TASK MATERIAL
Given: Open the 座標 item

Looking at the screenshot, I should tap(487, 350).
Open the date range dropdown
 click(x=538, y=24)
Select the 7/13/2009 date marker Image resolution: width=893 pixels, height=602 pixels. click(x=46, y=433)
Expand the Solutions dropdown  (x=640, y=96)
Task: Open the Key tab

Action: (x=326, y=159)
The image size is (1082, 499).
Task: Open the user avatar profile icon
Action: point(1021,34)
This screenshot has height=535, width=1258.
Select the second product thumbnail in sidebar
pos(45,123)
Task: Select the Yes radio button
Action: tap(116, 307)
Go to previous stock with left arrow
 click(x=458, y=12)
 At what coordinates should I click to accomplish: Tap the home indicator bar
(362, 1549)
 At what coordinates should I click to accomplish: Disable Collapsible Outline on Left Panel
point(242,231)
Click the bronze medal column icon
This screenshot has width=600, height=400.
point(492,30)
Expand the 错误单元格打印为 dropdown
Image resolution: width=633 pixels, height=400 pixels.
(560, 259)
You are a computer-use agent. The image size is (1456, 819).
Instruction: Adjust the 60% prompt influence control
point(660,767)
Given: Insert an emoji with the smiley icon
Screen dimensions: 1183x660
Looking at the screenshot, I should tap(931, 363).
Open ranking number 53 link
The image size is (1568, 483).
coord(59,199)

TASK OBJECTIVE
In the listing above, locate the line containing "Open the date range dropdown" and the line containing "Given: Insert an emoji with the smiley icon". Transcribe those two lines and everything between them, exactly as written.

COMPLETED TASK
Open the date range dropdown
 click(x=538, y=24)
Select the 7/13/2009 date marker Image resolution: width=893 pixels, height=602 pixels. click(x=46, y=433)
Expand the Solutions dropdown  (x=640, y=96)
Task: Open the Key tab

Action: (x=326, y=159)
The image size is (1082, 499).
Task: Open the user avatar profile icon
Action: point(1021,34)
This screenshot has height=535, width=1258.
Select the second product thumbnail in sidebar
pos(45,123)
Task: Select the Yes radio button
Action: tap(116, 307)
Go to previous stock with left arrow
 click(x=458, y=12)
 At what coordinates should I click to accomplish: Tap the home indicator bar
(362, 1549)
 At what coordinates should I click to accomplish: Disable Collapsible Outline on Left Panel
point(242,231)
Click the bronze medal column icon
This screenshot has width=600, height=400.
point(492,30)
Expand the 错误单元格打印为 dropdown
Image resolution: width=633 pixels, height=400 pixels.
(560, 259)
You are a computer-use agent. The image size is (1456, 819).
Instruction: Adjust the 60% prompt influence control
point(660,767)
Given: Insert an emoji with the smiley icon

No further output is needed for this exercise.